Sparkasse, which issues half of all German mortgages at rates well below standard Irish rates, believes Ireland is ideal for its municipality-owned, non-profit model.

The 200-year-old bank is aimed squarely at SMEs and the middle segment of the market. In Germany, where it has 300,000 staff in hundreds of branches, it is part-owned by each local authority. Each regional bank operates and lends in its own area but is backed by a central organisation providing shared services, IT and banking transaction support.

Supporters of the proposal believe it would provide an ideal middle ground between the troubled credit union sector and the two big Irish commercial banks.

Indeed, Sparkasse has proposed to the Irish League of Credit Unions that they could avail of the central shared services system if it is established.

But invitations issued by the German organisation to the Departments of Finance and Rural Affairs to see how it operates in Germany have so far been turned down. Both departments said that the idea - mentioned in the Programme for Government - will be dealt with in a report which is being prepared.

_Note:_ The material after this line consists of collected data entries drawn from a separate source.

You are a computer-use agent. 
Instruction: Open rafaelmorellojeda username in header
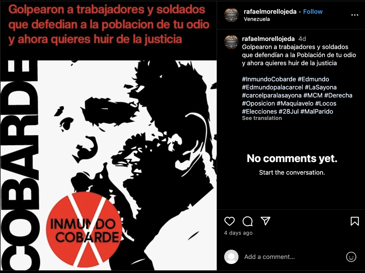(270, 12)
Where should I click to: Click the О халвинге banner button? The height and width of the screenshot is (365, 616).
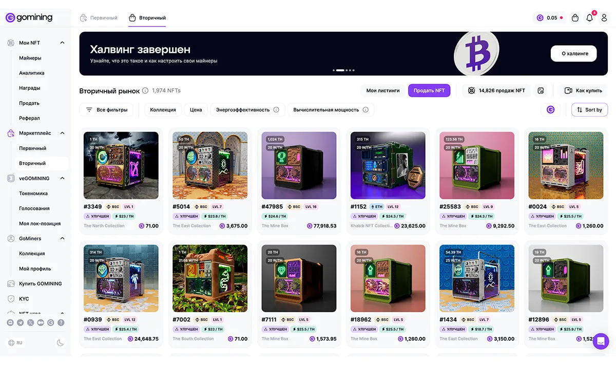pyautogui.click(x=574, y=53)
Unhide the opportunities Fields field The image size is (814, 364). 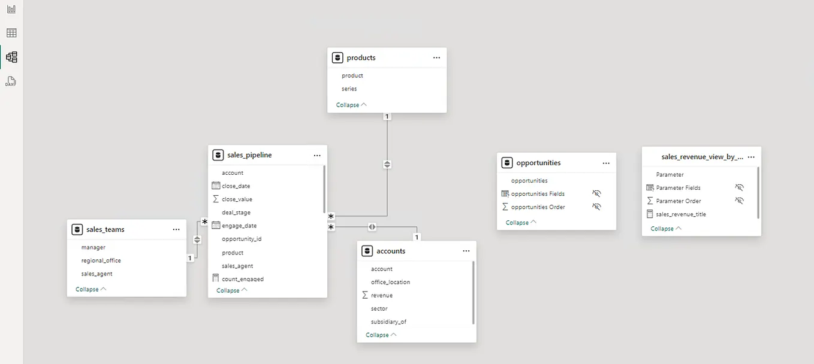point(597,193)
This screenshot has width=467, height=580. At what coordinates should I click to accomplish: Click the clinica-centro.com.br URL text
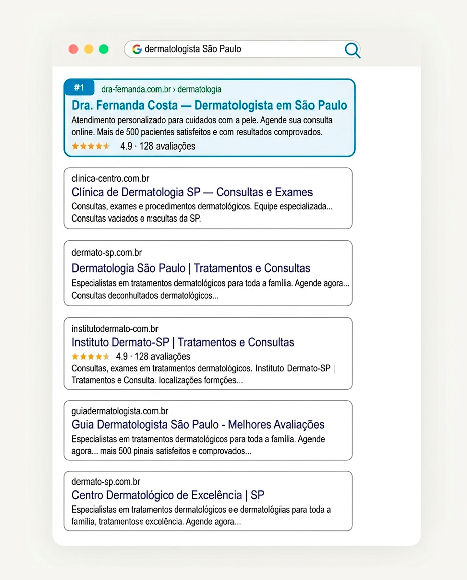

Sparkasse was asked by the German finance ministry in 2008 to establish a community focused banking model in Greece and was subsequently approached to do something similar in Ireland. It is currently dealing with the Greek government but has struggled to gain similar traction here.

Harald Felzen, project manager for Sparkasse, who is due to appear before the Oireachtas Finance committee in October to explain the model, said: "Our proposal is to establish up to 10 Sparkassen in Ireland as well as a central service provider to develop a very sustainable banking model."

The German bank would have no financial interest in the Irish off-shoot but would provide support for its establishment, he said.

Felzen added that the European Investment Bank (EIB) in Brussels had indicated a willingness to help to reduce the tier one capital requirements for this but it would “need the commitment of the Irish government”. To date this commitment has been slow to materialise.

The Departments of Finance and of Rural Affairs are investigating the German model for “the development of local public banks that operate within well-defined regions,” said a joint statement from both to this newspaper.

“That is part of a larger probe involving An Post and the League of Credit Unions in a new model of community banking “that would provide a suite of banking services through the post office network,” it said, with other models such as Kiwibank also under scrutiny.

“Both departments convened a project team in early 2017 to evaluate the Programme for a Partnership Government commitment and bring forward a report to both ministers,” said the statement.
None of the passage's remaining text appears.